Sergio Marchionne, Fiat-Chrysler Autos’ outspoken CEO on the need for merger and further consolidation within the automotive industry, has tried to sway General Motors into the possibility of an all-out merger on more than a few occasions.

Was he successful? Not at all. GM utterly dismissed the idea, even after Marchionne went straight to GM CEO Mary Barra herself. However, it seems Marchionne sees GM in a dimmer light following the automaker’s decision to sell off Opel and Vauxhall to France’s PSA Group.

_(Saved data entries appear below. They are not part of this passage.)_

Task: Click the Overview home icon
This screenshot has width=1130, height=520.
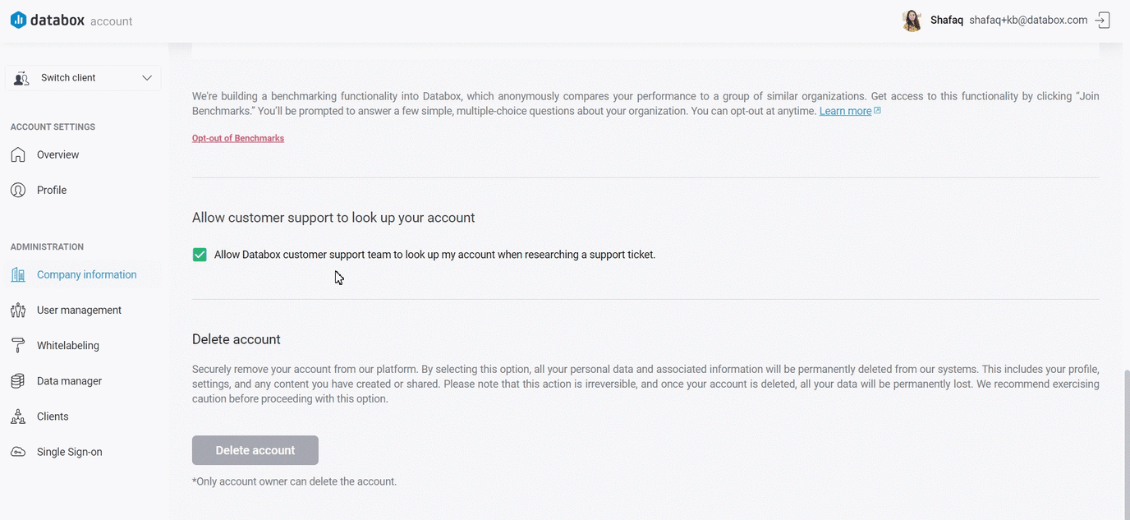Action: tap(17, 154)
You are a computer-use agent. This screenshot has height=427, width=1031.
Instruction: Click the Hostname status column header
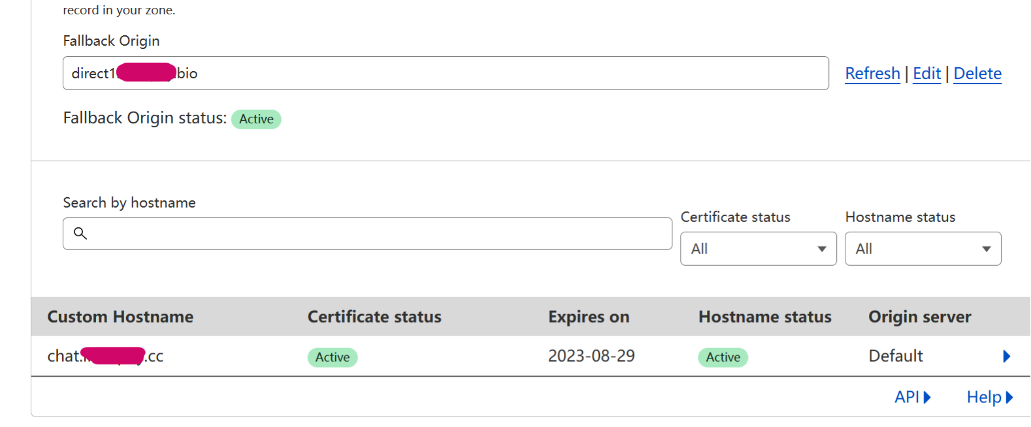click(x=764, y=317)
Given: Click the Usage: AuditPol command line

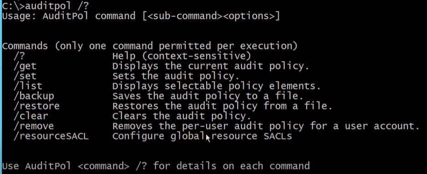Looking at the screenshot, I should 141,16.
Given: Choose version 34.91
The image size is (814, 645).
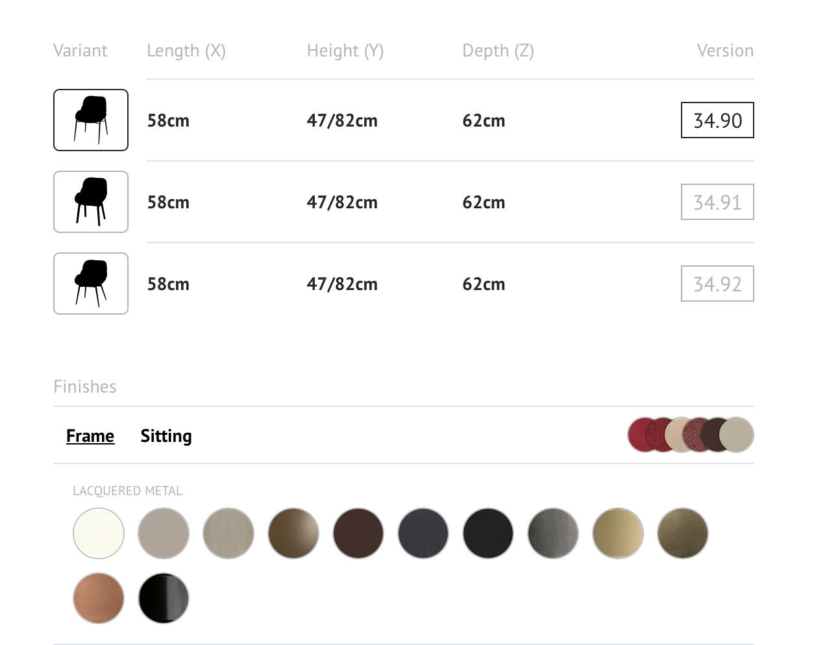Looking at the screenshot, I should (x=717, y=202).
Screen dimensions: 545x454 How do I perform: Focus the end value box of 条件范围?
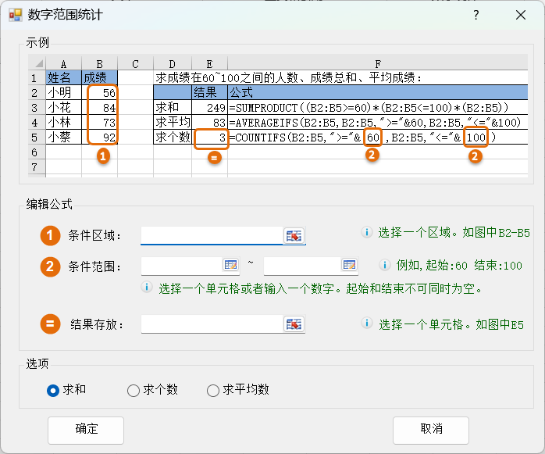point(301,266)

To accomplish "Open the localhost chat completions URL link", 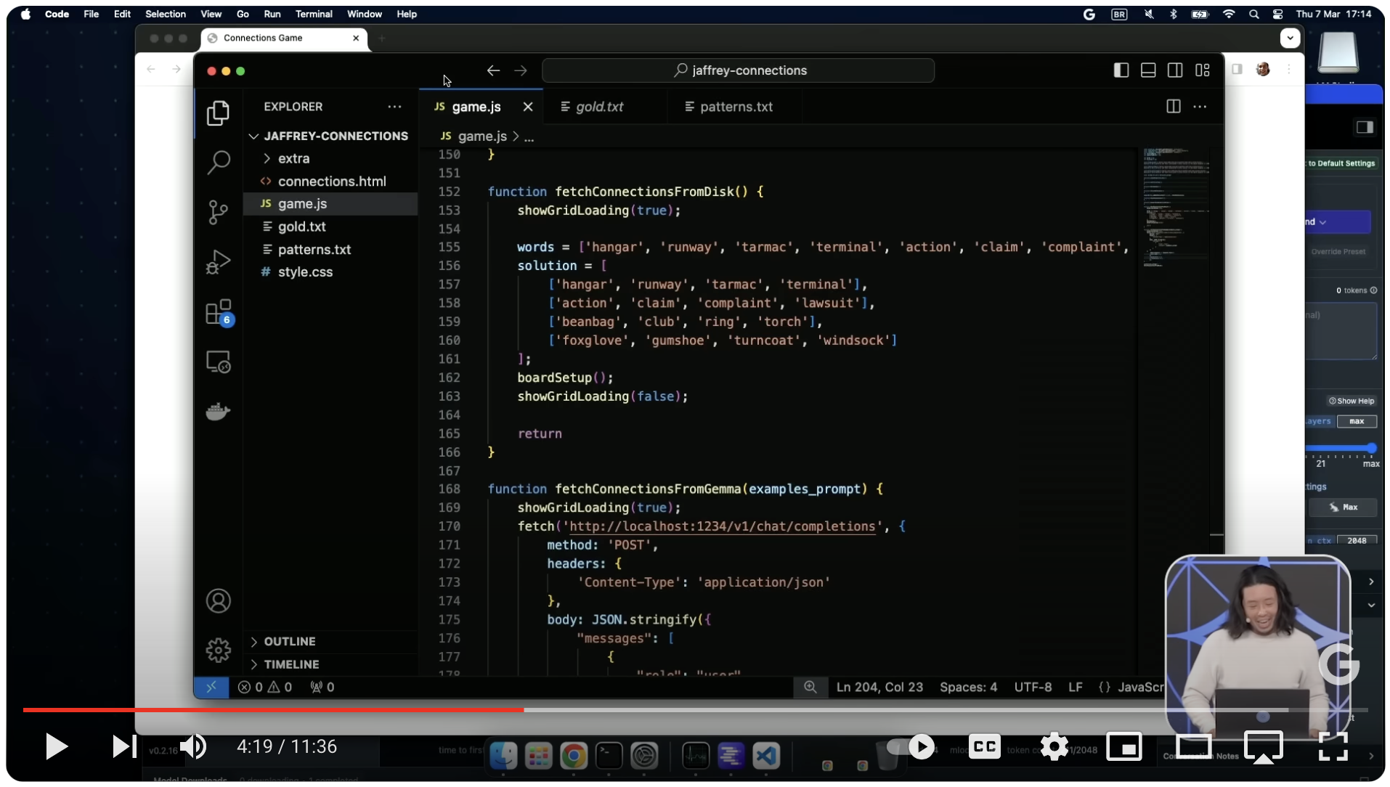I will pos(722,526).
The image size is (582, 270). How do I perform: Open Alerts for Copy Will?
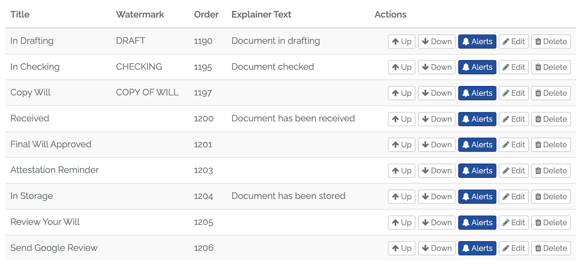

The Italian-Canadian CEO told Motor Trend there is a “15-percent loss of synergies” after the sale, meaning, there are fewer architectures both automakers could utilize to capitalize on greater efficiency if, and that’s a huge if, the two were to merge into one automaker.

However, despite past attempts to discuss a merger, Marchionne still seems undeterred.

“I knocked but no one answered,” he said about his past attempts. “I never close any doors. I may shamelessly try and knock again … on the GM door or any door if I thought it was a good thing for the business. Absolutely, without even blinking.”

He did raise questions over General Motors’ reasoning to sell off Opel in general, though, stating the geopolitical factors GM listed as selling factors “shocked me out of my pants.” Marchionne also questioned GM’s ability to conduct business in other regions but why it failed to succeed and improve operations in Europe.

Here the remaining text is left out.